# [Exercise]
No pictures go in the copy; retype exactly the lines from the one with "Image resolution: width=1132" through the last line of the records.

# [Entries supplied]
···

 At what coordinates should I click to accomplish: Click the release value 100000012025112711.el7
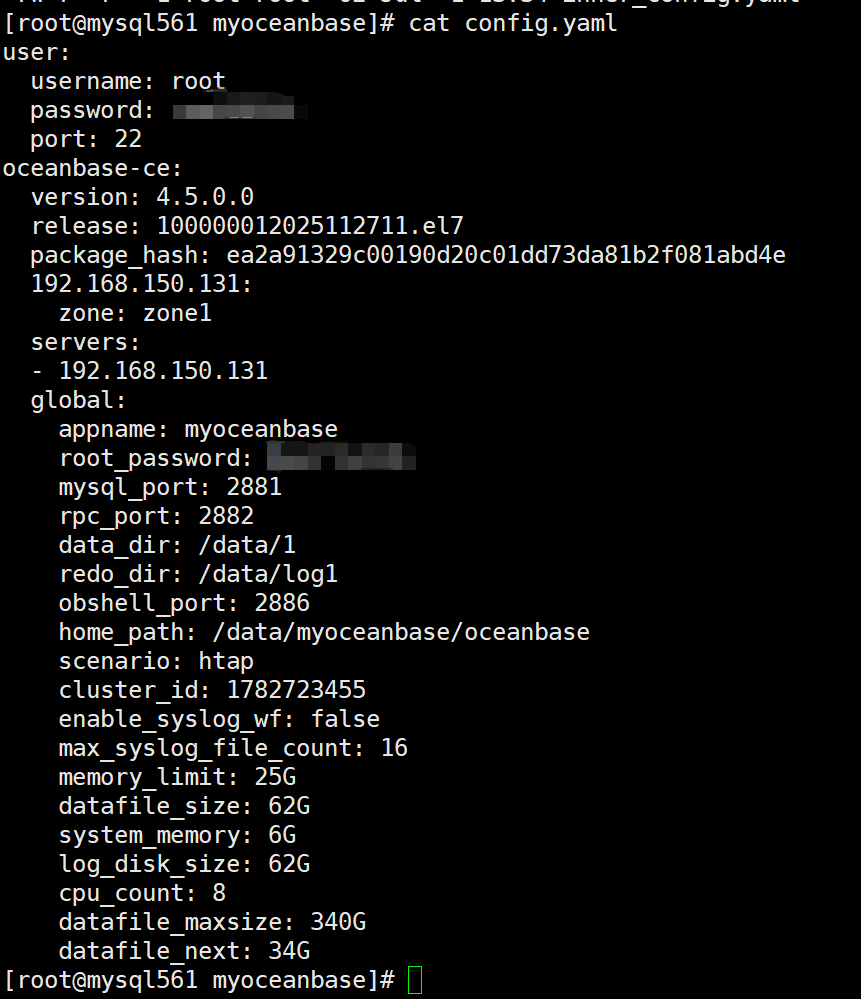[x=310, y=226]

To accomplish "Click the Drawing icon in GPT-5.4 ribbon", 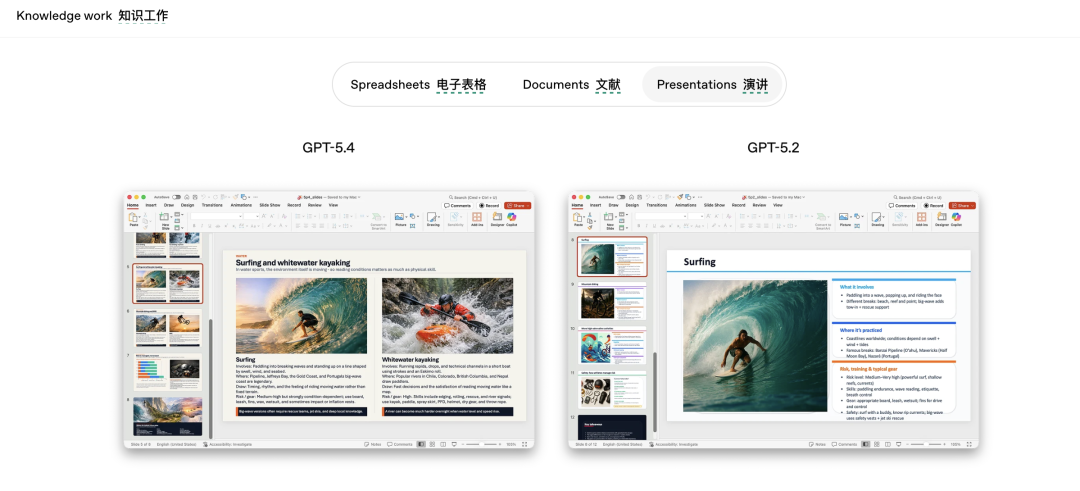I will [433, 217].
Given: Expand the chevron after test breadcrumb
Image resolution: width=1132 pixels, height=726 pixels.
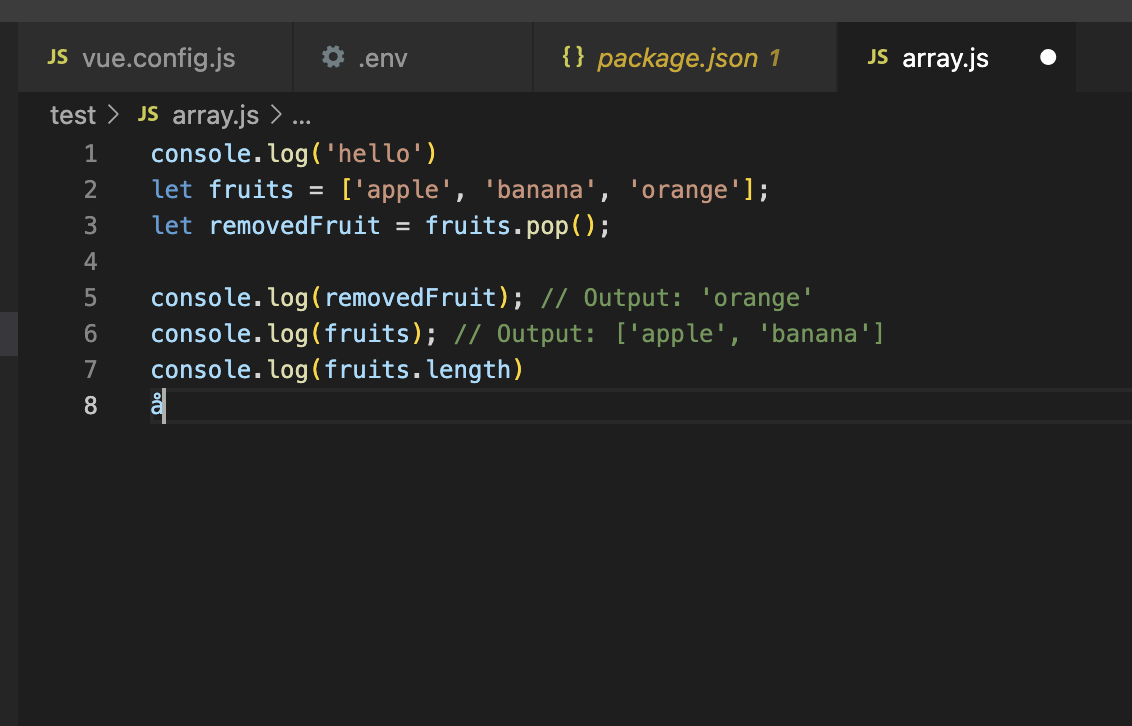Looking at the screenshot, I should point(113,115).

···

# [Output of the exercise]
Image resolution: width=1132 pixels, height=726 pixels.
Looking at the screenshot, I should point(113,115).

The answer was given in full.